Exercise aim:
All records must be quoted exactly. Omit the pictures.
── Exercise inputs ──
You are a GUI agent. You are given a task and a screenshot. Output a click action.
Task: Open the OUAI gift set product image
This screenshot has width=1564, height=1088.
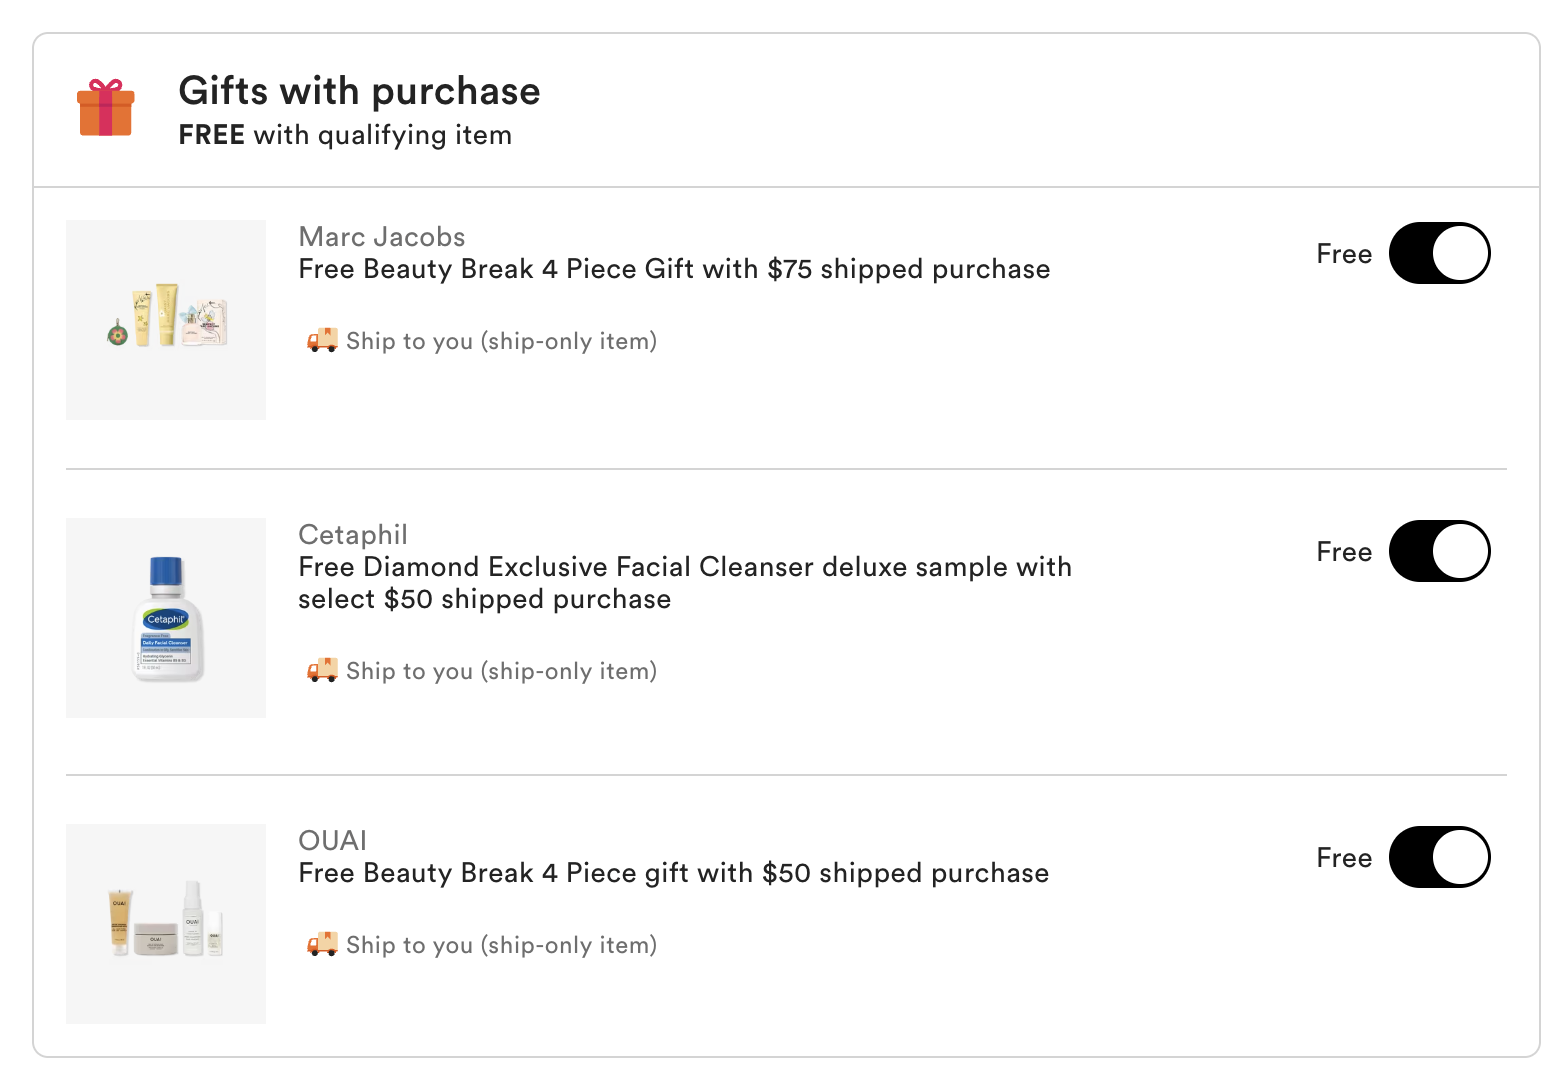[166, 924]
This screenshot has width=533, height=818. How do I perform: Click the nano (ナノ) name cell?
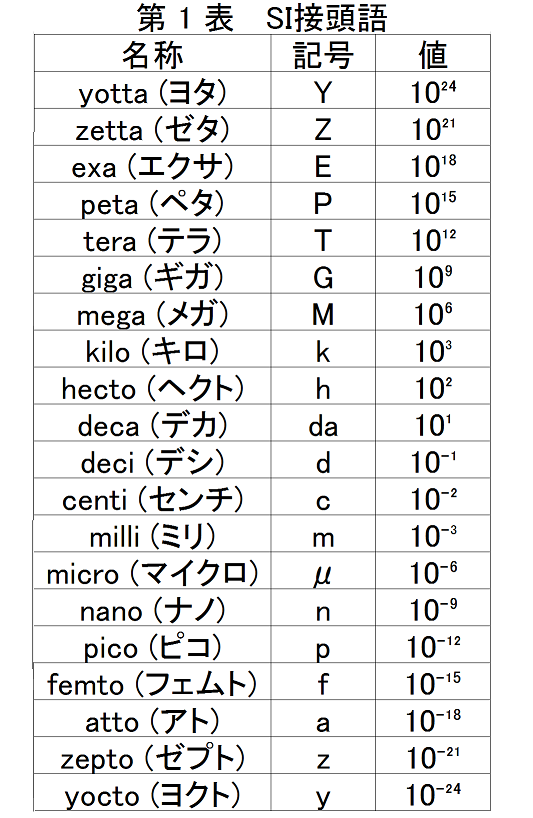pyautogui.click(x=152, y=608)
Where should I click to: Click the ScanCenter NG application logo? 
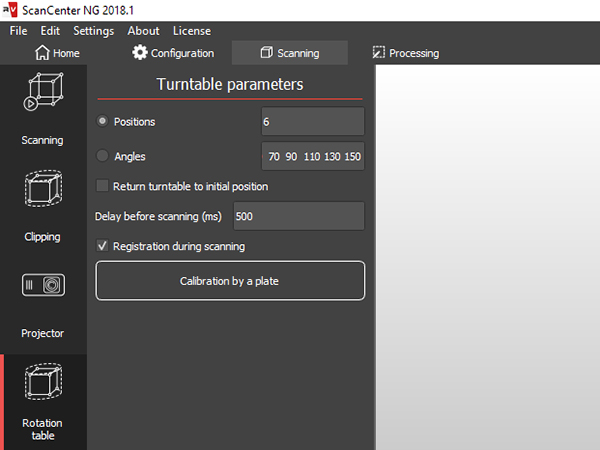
───
Answer for the task:
You are a GUI agent. You are given a task and a screenshot. Output a click action.
Task: Open the OUAI gift set product image
This screenshot has width=1564, height=1088.
[166, 924]
This screenshot has width=533, height=818. How do I perform: Click the nano (ナノ) name cell?
pyautogui.click(x=152, y=608)
Where should I click to: Click the ScanCenter NG application logo? 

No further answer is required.